**Task instructions**
Copy every line that contains the string "computer" from the entries below.

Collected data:
***

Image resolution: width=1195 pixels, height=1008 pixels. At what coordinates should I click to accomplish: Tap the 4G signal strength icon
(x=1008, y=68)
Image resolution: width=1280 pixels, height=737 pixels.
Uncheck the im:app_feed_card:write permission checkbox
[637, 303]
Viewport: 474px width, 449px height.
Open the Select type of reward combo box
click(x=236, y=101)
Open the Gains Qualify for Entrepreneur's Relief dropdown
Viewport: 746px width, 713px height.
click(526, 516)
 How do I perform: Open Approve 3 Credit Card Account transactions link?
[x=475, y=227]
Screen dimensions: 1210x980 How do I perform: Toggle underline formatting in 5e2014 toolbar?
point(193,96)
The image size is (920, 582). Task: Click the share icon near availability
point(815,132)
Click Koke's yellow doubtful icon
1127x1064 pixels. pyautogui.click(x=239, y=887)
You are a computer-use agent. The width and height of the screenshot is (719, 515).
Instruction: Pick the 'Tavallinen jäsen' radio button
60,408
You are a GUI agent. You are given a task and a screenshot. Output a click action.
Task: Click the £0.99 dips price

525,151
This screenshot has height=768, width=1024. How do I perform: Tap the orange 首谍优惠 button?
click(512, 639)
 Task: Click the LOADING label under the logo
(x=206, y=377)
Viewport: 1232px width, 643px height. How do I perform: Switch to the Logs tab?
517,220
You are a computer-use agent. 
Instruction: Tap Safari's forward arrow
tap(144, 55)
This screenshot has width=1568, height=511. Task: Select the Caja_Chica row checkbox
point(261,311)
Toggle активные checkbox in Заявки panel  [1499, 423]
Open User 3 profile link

***

**Task result**
You are a computer-use agent. The width and height of the screenshot is (719, 515).
You are a computer-use agent. 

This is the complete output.